PS (thanks to Mary and Nicky): Also we can potentially use this as an easier/cheaper way of doing refunds if you have a non-legit derailment and miss the window for having us cancel the charge. Instead of doing a credit card refund, which sucks for all involved, we could, if the user’s ok with it, give them premium credit. You’ll even earn interest on it while waiting for it to be used up!

11. Open Questions

  1. Do we need a way to remove / reset the credit amount in case we screw up somehow? Is it fine to leave that as a “bug Bee” step? (Which way will create more work, admins messing up how much credit they add or admins messing up how they reset/adjust the credit field?) Default answer: Bug Bee.
     
    PS: That was a good call since this seems to never come up in practice anyway. Especially since you can always add a chunk of credit with opposite sign to undo a previous chunk.

  2. Was all this necessary? I don’t know, man. Now that it’s done it sure seems like overkill. But it doesn’t get much simpler by taking out the obvious candidates for over-the-top-ness, like the time discounting. A lot of ink got spilled on the little monkey wrench of enforcing a minimum charge. There may yet be a much simpler version of all that.

  3. Are we sure there aren’t Floating Point Concerns? No, but this feature is already a bit out of hand. Maybe we should store the dollar amounts as integer numbers of cents or something. But so far we don’t anticipate this implementation cheating anyone out of more than like a millionth of a penny, so, yeah.

  4. If we want to do promotions or use this to comp people free premium or something it might be too weird or rude or whatever to actually still charge $1 per month. We could augment the splitch function to round up to a dollar if you owe less than that but also if, given your amount of credit, you owe $0 then let it be $0 and don’t actually charge your credit card anything. That would be a one-line change to splitch and it’s just a matter of deciding whether we care more about the paper trail or about not seeming like money-grubbing cheats charging you $1 when it may seem like it ought to be free. (See the top of Section 4 for why we currently always charge you at least $1.)
     
    PS: An example of how weird this is: A user used a “second month of Infinibee free” coupon which we implement by giving them $8 of credit. So they pay $8 for month 1 like normal. So far so good. For month 2 they get charged $1 and have $1 left as credit. For month 3 they get charged $7, using their last $1 of credit. For month 4+ they get charged $8/mo like normal. It could seem pretty byzantine/buggy (“why am i being charged $1 when you said the 2nd month was free?”, “why was i charged $7 instead of $8 this month?”) unless you read like 3 chapters of this spec.
     
    PPS: It’s seeming more reasonable for us to keep it as it is. For one thing it’s nice to have the reassurance that the payment method still works, and $1 is truly a token amount that it’s hard to reasonably object to. We just have to be clear that this is how it works and that’s proving to be not too onerous to do.

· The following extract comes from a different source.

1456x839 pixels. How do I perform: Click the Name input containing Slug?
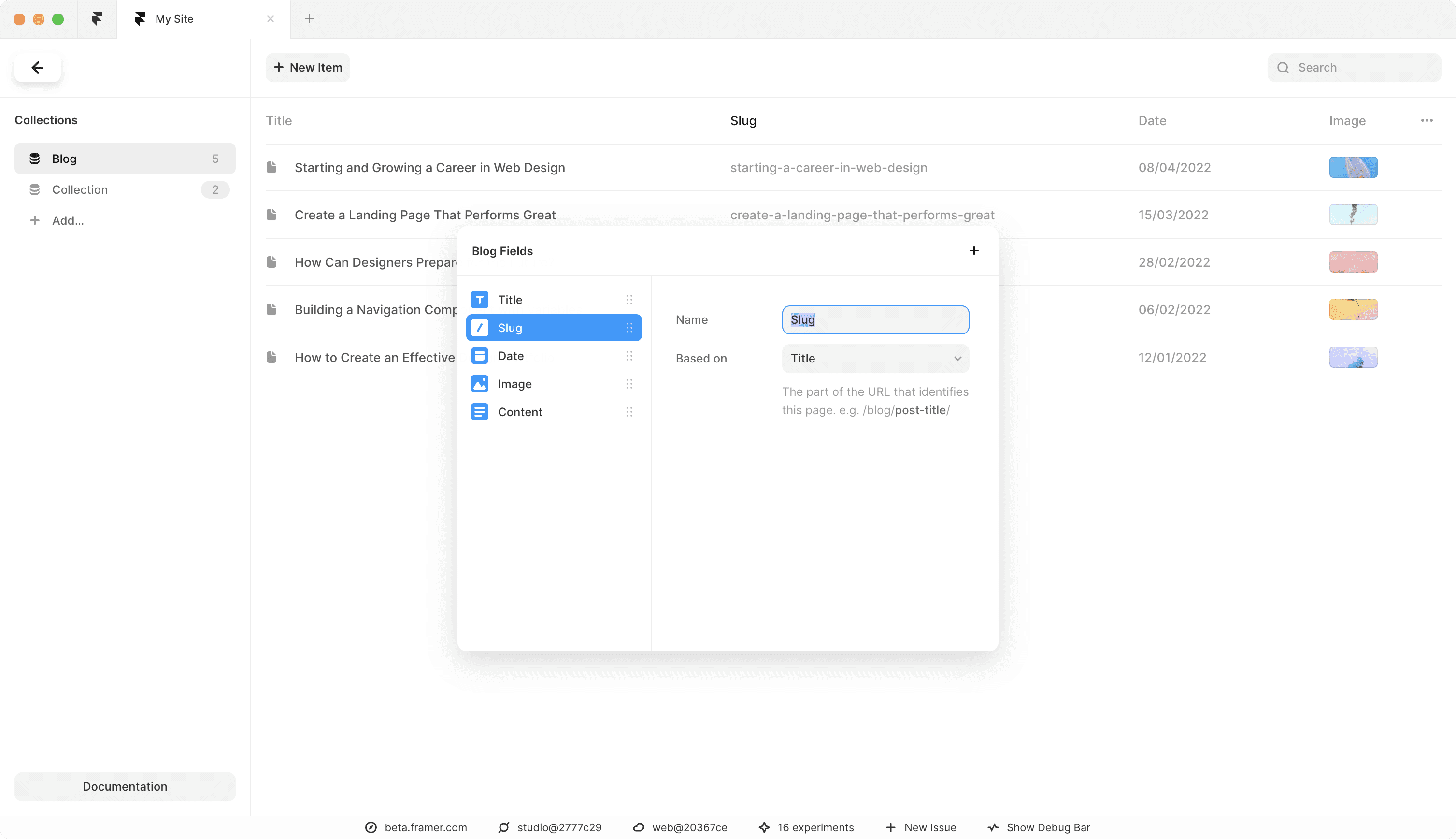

  5. How funny is it that we off-handedly said in the Dogfood Binge post that we could pay users via premium credit because this feature seemed so trivial that we didn’t even think of it as requiring any code and then we thought about it slightly harder and were like “this is super easy we can just have a “credit” field and then add one line of code where we currently do “charge(x)” to instead do “if (credit > x) then credit -= x else charge(x-credit); credit = 0 endif” and then we nodded sagely and turned it into a handful of little checklist items to throw it together (as an aside in another gissue, no less) and then … this happened. Tentative answer: pretty funny.

  6. If we ever wanted to let users be the beneficiaries of each other’s derailments, we have all the machinery in place now. Like Alice derails and wants the $90 to go to Bob, we just credit Bob $90 and credit Alice -$90 (i.e., debit $90) and voila. Bob’s next premium charges will be waived till he’s used up his $90, and Alice will pay $90 extra next time she has a premium payment due.

PS: We had an addendum here about translogging everything as IOUs that evolved into the Honey Money spec.